What is being asked
Return each line of the data below that contains the string "weight". Matching is case-sensitive.

Information shown

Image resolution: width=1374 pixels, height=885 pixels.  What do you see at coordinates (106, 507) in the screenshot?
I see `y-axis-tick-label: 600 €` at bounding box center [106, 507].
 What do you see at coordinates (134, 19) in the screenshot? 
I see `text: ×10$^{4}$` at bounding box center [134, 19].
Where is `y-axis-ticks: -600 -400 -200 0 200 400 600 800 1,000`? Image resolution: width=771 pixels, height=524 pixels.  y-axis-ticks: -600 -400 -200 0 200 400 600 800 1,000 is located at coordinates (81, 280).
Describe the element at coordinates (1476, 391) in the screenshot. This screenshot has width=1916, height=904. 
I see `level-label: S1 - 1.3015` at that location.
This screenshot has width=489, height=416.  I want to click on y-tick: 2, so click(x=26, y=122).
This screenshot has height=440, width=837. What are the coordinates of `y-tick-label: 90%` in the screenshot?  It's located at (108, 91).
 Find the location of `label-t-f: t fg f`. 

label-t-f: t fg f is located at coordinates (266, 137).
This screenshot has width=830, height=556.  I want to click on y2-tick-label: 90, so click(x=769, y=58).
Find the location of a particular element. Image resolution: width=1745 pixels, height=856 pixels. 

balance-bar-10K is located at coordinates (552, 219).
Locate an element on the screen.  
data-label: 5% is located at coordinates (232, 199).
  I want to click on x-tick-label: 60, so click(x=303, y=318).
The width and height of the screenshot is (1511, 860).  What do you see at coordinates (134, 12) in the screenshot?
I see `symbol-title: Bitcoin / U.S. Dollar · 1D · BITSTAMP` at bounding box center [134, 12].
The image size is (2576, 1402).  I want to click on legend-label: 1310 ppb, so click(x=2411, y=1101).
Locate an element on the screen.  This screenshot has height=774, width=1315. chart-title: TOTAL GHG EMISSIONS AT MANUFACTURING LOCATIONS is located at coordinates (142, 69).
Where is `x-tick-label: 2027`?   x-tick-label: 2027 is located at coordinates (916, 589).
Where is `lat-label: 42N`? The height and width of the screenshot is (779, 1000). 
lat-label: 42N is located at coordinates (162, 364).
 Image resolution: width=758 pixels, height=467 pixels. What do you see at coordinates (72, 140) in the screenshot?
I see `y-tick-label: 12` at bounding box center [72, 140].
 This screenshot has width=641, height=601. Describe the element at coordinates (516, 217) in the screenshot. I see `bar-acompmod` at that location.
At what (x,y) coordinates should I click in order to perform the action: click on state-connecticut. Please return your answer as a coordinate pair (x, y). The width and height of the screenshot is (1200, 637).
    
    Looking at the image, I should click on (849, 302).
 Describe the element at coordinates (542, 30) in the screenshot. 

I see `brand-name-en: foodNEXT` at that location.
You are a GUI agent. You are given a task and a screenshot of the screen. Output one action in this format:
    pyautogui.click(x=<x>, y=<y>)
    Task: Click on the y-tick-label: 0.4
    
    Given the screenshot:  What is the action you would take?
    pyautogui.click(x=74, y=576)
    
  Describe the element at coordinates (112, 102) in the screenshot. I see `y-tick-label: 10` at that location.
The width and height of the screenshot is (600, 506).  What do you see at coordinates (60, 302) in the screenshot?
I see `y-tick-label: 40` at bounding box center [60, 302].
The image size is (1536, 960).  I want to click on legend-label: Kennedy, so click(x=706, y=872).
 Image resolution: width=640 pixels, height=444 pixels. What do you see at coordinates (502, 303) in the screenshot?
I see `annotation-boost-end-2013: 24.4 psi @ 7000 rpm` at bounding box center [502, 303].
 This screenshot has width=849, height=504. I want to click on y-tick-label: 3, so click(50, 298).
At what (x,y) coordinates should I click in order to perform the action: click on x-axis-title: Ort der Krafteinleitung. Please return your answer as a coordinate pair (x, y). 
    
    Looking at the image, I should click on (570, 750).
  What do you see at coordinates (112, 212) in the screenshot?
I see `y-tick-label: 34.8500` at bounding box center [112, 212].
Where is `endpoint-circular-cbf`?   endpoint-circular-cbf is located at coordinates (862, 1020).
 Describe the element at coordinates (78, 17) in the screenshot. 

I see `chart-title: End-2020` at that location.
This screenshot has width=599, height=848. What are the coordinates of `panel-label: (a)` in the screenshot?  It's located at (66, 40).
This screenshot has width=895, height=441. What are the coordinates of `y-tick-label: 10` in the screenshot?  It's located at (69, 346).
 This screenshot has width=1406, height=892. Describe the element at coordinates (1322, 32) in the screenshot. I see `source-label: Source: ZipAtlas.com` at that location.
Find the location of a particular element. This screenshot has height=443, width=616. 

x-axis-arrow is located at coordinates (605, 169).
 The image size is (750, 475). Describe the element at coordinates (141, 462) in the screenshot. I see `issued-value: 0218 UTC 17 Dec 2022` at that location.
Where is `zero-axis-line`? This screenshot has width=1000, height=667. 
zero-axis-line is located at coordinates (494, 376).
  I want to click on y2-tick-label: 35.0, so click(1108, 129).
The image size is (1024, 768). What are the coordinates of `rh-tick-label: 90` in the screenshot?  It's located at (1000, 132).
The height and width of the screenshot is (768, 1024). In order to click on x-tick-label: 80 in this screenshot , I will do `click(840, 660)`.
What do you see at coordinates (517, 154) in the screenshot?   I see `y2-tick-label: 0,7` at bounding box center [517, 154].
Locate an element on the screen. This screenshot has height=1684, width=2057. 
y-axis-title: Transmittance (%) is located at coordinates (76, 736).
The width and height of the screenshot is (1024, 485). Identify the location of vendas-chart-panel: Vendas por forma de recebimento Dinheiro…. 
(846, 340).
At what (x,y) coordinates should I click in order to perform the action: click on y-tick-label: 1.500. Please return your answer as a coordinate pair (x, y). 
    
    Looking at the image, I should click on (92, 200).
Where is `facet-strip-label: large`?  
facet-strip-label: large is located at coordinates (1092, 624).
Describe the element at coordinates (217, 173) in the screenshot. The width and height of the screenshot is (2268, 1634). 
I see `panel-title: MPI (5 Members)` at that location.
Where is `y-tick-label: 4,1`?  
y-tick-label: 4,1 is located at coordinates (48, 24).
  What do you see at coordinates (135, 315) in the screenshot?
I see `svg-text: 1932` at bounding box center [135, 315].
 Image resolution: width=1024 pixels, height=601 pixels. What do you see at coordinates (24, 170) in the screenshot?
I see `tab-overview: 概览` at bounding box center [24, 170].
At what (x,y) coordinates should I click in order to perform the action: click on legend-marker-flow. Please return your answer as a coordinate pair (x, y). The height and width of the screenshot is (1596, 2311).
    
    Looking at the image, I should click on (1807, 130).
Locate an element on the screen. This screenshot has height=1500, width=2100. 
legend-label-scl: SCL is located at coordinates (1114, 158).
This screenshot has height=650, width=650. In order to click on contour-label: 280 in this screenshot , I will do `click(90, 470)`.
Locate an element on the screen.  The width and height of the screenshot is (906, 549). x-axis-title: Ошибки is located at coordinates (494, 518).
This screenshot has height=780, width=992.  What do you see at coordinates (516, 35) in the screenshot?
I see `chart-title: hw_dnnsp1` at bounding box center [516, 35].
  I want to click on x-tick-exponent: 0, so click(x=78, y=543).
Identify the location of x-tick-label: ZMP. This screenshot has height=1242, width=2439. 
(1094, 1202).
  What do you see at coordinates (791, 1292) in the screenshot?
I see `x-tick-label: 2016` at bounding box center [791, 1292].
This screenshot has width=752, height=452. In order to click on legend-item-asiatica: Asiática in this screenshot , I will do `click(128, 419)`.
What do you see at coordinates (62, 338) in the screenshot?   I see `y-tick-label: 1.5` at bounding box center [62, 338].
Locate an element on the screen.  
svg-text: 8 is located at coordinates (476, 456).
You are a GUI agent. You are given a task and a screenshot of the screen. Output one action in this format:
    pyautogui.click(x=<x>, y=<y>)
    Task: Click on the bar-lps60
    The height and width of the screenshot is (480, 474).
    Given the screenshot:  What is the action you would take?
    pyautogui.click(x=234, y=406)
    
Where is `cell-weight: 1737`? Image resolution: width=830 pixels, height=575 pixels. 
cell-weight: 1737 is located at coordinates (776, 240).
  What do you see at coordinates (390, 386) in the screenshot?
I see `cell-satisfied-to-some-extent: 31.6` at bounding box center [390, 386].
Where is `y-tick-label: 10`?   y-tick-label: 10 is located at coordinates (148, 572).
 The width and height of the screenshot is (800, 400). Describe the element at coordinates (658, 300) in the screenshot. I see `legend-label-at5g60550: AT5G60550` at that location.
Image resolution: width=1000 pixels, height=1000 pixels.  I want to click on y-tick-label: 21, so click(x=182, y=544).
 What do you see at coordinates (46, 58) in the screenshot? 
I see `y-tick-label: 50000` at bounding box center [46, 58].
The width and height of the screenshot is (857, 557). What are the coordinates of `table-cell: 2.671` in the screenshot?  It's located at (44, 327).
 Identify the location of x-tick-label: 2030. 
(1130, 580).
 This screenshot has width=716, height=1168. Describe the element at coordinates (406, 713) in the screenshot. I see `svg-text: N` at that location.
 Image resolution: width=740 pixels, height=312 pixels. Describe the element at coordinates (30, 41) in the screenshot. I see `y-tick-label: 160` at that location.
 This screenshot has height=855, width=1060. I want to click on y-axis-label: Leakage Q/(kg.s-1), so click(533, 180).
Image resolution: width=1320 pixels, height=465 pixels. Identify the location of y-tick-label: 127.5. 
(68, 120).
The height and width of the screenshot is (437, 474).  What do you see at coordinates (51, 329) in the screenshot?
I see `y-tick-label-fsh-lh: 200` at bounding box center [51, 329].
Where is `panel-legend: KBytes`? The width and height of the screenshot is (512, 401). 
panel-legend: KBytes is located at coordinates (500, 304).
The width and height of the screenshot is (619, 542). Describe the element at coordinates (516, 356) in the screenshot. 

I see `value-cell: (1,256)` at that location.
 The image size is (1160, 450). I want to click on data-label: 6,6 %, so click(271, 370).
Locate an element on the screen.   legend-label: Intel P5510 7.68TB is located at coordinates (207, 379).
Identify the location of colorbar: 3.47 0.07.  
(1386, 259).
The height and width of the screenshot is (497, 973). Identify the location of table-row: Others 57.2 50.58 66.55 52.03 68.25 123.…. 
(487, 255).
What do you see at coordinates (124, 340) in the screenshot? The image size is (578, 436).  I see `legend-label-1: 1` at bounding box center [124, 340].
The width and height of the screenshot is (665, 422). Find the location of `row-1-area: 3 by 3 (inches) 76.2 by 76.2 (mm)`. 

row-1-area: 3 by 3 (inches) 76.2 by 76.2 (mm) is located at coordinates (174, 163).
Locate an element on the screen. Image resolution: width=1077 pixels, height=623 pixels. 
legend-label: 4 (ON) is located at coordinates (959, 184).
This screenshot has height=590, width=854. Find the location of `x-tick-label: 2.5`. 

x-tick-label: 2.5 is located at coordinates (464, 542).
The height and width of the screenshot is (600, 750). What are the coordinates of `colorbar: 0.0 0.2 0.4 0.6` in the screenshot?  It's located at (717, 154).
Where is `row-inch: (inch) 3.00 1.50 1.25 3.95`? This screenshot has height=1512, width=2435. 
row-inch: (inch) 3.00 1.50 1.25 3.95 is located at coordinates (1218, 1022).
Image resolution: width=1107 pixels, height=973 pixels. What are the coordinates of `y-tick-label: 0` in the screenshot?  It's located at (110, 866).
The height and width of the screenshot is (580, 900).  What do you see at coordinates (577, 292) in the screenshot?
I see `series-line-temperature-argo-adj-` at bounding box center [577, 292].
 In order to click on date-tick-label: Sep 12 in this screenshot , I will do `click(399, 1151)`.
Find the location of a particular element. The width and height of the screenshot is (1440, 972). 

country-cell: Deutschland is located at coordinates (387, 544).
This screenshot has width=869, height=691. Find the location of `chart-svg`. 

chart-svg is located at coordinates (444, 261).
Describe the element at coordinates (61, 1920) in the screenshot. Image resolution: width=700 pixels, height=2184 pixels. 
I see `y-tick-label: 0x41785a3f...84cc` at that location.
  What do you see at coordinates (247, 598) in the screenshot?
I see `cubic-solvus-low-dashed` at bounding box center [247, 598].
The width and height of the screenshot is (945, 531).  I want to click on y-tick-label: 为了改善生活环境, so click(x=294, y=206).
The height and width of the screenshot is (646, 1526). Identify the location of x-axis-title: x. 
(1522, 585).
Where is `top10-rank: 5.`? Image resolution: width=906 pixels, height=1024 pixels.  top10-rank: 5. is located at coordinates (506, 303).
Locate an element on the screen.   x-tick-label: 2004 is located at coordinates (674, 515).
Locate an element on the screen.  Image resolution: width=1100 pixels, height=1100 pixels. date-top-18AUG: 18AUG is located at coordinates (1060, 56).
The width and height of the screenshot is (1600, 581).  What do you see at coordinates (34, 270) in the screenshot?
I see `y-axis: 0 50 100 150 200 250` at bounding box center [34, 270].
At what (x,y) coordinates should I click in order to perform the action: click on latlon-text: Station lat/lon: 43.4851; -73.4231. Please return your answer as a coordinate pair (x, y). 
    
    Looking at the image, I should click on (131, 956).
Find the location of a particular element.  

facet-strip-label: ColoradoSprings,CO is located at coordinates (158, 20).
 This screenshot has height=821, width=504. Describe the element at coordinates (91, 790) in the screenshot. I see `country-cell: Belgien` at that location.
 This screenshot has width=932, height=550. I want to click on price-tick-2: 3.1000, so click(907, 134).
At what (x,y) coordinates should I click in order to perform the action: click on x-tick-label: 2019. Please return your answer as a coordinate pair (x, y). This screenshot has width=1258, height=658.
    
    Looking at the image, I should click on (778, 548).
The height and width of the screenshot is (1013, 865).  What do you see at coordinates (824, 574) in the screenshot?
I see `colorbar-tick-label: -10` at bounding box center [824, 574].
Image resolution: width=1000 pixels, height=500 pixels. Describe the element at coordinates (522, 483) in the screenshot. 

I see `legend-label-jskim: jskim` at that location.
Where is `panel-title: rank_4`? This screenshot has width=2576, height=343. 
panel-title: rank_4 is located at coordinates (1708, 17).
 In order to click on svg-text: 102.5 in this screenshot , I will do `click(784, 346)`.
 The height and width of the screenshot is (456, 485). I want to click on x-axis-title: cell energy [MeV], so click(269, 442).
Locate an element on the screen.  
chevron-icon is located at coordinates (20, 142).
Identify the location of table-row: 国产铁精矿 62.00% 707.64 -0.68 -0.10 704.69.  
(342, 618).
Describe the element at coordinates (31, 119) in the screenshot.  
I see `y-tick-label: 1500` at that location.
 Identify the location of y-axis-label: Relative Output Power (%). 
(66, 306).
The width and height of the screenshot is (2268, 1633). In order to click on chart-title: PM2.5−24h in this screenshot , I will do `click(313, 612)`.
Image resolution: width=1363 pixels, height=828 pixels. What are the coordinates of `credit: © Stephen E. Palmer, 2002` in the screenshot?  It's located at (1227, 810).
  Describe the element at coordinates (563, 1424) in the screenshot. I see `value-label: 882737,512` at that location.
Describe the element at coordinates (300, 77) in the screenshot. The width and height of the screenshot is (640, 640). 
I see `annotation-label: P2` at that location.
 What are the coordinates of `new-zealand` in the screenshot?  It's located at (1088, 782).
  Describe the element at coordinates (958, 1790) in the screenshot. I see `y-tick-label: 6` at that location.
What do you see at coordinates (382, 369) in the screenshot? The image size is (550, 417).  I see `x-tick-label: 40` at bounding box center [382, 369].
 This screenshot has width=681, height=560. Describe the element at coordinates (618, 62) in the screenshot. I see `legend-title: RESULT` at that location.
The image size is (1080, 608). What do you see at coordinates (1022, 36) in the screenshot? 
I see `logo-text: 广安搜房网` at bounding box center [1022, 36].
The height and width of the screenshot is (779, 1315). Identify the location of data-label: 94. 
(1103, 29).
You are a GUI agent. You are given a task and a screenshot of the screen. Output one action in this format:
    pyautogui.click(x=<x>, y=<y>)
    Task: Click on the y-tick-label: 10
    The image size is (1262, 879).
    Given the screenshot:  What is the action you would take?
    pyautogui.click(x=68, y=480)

Completed task
Where is `cell-weight: 1737`? Image resolution: width=830 pixels, height=575 pixels. 
cell-weight: 1737 is located at coordinates (776, 240).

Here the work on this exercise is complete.